# Thoughts on this ND doe?



## CaramelKittey (Oct 31, 2019)

Hi all! I would love to know your thoughts and the pros and cons of this doe. 
Please be as honest as possible, no sugarcoating. 

Would you breed her? She is 2 years old, and miscarried a doeling in July. She would've been a FF had she not miscarried 52 days early, but she still came into milk. She miscarried on July 8th, and these pictures were taken around July 25th-ish. I believe she was milked 10 hours before these pictures were taken. She is polled, and a purebred Nigerian Dwarf. She is registered with the ADGA.
Thanks in advance!


----------



## ksalvagno (Oct 6, 2009)

I would breed her again. Miscarriage can be so many reasons. I'd certainly give her another shot.


----------



## MellonFriend (Aug 8, 2017)

I love her big teats for a nigi. I've got huge hands so tiny teats is are a big problem for me!


----------



## NorthRidge Farms (Jun 30, 2020)

Definitely a keeper in my books, I wouldn't be afraid to try and breed her again.
I'll start with the pros

Good length in body and neck,
Lovely topline 
good pasterns
decent chine
Very wide!
Good body capacity 
Nice big handle bar teats 
good fore udder attachments.


cons

steep rump
posty legs
Lacking medial ligaments
teat placement is too wide
rear udder arch could be wider.

Overall though she's a very pretty doe:inlove:


----------



## CaramelKittey (Oct 31, 2019)

Thanks everybody for your input! We will definitely try her again!
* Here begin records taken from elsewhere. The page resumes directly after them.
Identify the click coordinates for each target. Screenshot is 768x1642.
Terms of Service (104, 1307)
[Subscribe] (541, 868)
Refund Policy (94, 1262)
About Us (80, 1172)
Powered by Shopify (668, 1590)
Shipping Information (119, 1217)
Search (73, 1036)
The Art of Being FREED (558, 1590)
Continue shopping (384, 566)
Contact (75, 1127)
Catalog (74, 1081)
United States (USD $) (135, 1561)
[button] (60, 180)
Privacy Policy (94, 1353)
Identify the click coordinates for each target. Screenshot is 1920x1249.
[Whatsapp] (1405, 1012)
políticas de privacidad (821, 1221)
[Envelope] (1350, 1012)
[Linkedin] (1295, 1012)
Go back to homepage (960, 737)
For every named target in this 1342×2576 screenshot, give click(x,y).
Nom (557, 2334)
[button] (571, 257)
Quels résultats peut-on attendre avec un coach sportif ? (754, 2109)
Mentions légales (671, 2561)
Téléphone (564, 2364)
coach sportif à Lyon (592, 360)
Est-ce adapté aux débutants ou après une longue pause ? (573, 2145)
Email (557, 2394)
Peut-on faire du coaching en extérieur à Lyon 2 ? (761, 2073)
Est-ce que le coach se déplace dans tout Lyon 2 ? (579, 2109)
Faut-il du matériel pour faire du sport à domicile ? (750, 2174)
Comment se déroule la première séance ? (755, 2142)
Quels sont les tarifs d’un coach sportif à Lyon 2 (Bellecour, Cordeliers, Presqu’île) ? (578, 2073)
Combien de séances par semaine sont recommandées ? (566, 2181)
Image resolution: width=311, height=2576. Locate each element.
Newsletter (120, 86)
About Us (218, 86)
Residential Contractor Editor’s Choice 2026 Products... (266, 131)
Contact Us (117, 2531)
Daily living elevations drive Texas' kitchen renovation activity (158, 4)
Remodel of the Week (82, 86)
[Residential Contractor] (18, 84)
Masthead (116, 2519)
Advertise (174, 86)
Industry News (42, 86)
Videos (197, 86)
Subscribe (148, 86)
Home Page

We took her to an ADGA show this Fall with two judges. The show was in PA, and was very competitive with goats from NJ, NY, and PA. Under one judge she finished 11th out of 14 does, and under the other judge she finished last. 
The judges said she wasn’t as ‘sharp’ as the other does, and it made sense. I’m not 100% sure what sharpness is, but I know the other does looked incredibly good! Unfortunately she was at a disadvantage since she was bred late, so she was an FF in a class with 2nd-timers.


----------



## Goatzrule (Feb 7, 2013)

Go ahead and rebred her. There could have been a number of reasons she aborted.


----------



## Oliveoil (Sep 3, 2019)

By "sharpness" the judge likely meant a lack of dairy character and angularity.


----------



## CaramelKittey (Oct 31, 2019)

Oliveoil said:


> By "sharpness" the judge likely meant a lack of dairy character and angularity.


Thank you! Is 'sharpness' something that could be breed into her line genetically, or is it because she is over conditioned?


----------



## Tanya (Mar 31, 2020)

I like her lines. She is very neatly put together. Long neck. Give her another chance


----------



## CaramelKittey (Oct 31, 2019)

This is the buck we are looking at for her. EOTL GY Johnny Cash. 








He isn't proven, put he's got some nice lines behind him.








Should I be worried about a slight inbreeding with them? EOTL Diamonds are Forever is Gracie's (EOTL B Shady Grace) dam's dam.


----------



## MellonFriend (Aug 8, 2017)

Johnny Cash! What a good name!


----------



## CaramelKittey (Oct 31, 2019)

MellonFriend said:


> Johnny Cash! What a good name!


I know, right?!


----------



## Tanya (Mar 31, 2020)

He looks good. Her length and his barrel. He has good lines. Very compact. Is he still very young?


----------



## Morning Star Farm (Sep 26, 2018)

I would definitely breed her again. She is still young and has good potential.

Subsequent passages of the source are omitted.